** SOURCE PASSAGE **
>>>>

Hamilton, Lisa Gay

views updated Jun 11 2018

Lisa Gay Hamilton

1964—

Actor

Lisa Gay Hamilton is a classically trained actress whose work encompasses film, television, and theater. She made her movie debut in the 1985 cult favorite Krush Groove, appeared in a number of New York Shakespeare Festival productions during the 1990s, and won an Obie Award for her performance in Athol Fugard's Valley Song. To television viewers Hamilton is best known for her portrayal of Rebecca Washington on the Emmy-winning legal drama The Practice.

Hamilton was born in 1964 in Los Angeles but grew up in the Long Island, New York, community of Stony Brook. Her mother, Tina, was a social service executive, while her father, Ira, was an engineer who later moved to Florida after the marriage ended when Hamilton was in her early teens. The Hamiltons were the only African-American family in their neighborhood. "I had rocks thrown at me when I was riding my bicycle," she told journalist Alvin Klein in the New York Times, and she was called racial epithets at school. Hamilton recounted one particularly upsetting episode when she was cast in a school production of the musical West Side Story. She played the female lead, Maria, but the boy who won the male leading role was forced to drop out when his father objected to the interracial casting.

Graduated from NYU, Julliard

Hamilton earned a degree in theater from New York University in 1985. Soon afterward she made her screen debut as Aisha in the urban-music movie Krush Groove, a depiction of New York City's early hip-hop scene presenting a fictionalized account of Russell Simmons's pioneering Def Jam Recordings label. Hamilton harbored more serious ambitions, however, and applied to the Yale School of Drama. The graduate program offered immense opportunity for any actor who hoped for a career on the stage, and especially for African-American performers. At the time, the school's artistic director was the esteemed black actor and director Lloyd Richards, and August Wilson held regular readings of his acclaimed Pittsburgh Cycle plays with the company. "I knew, especially as a woman of color, I really, really wanted to go to Yale," she told Jesse McKinley in the New York Times. However, according to Hamilton, she failed the tryout. "My audition was a dog. And I was just crushed because all I ever wanted was to be in the ring," she said, referring to the cycle of plays by Wilson.

<<<<

** SUPPLIED RECORDS **

>>>>

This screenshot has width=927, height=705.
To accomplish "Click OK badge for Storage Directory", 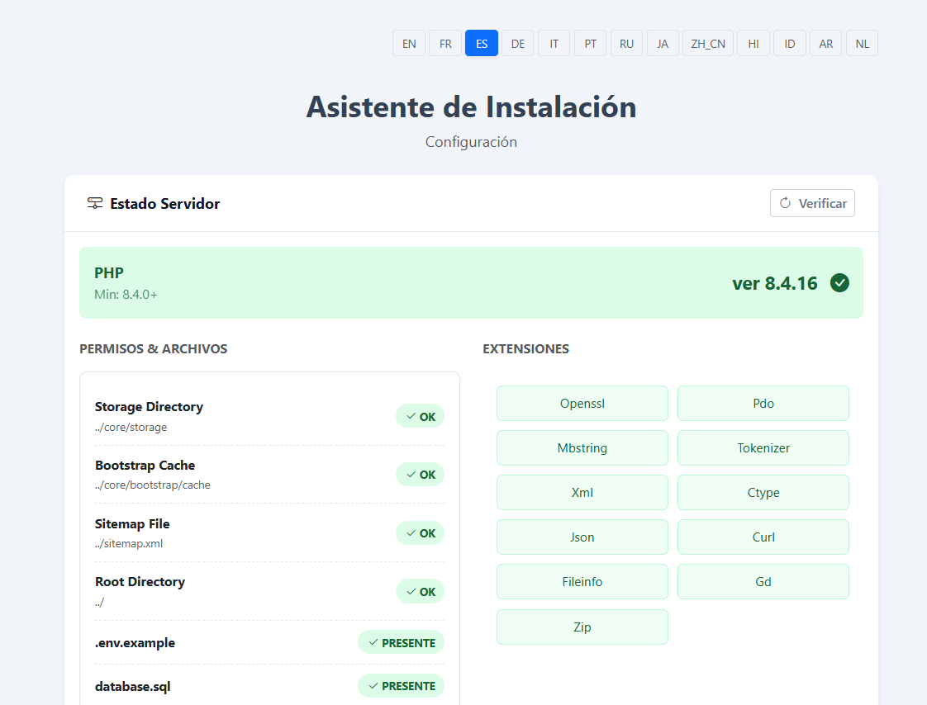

<<<<
>>>>

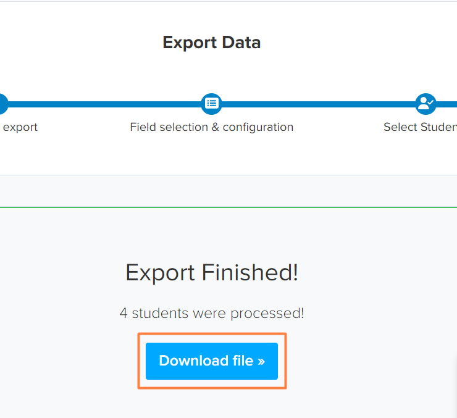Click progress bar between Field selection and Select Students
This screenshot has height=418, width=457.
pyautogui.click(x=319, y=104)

<<<<
>>>>

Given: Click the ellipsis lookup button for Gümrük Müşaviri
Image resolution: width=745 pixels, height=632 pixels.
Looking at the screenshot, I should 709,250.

<<<<

** TO DO **
Continue the biographical profile of Lisa Gay Hamilton from its last sentence.

** IN RESPONSE **
Hamilton instead entered the Juilliard School in Manhattan, another well-regarded training ground for Broadway hopefuls. However, pursuing a master's degree did not immediately afford the types of opportunities she desired. In Juilliard productions she was consistently cast in supporting roles that were usually "black, old women," she told John Rockwell in the New York Times. "I never kissed at school—never had a love scene, ever." Her next screen role came in Reversal of Fortune (1990) a Barbet Schroeder film about the legal case involving Claus von Bulow, who had been convicted twice of the attempted murder of his heiress wife. That same year, Hamilton achieved her goal of appearing in a work by Wilson when she won a role in the original Broadway production of The Piano Lesson, which went on to win a Pulitzer Prize.

During the early 1990s Hamilton was cast in a number of New York Shakespeare Festival productions, which are held in an outdoor setting on the Delacorte Stage in Central Park during the summer and in the Public Theater of New York during colder months. When Hamilton was asked to read for the role of a prostitute in Henry IV, Part II, she bristled at what she considered typecasting and asked the director to let her read for a much larger role, that of Lady Percy. Hamilton wound up auditioning for Joseph Papp, founder of the Shakespeare Festival, and won the part. "They may not have thought of me in the first place," she told Klein in the New York Times. "But then I felt if actors of color can challenge the system and get directors and producers to see new possibilities—well, they did."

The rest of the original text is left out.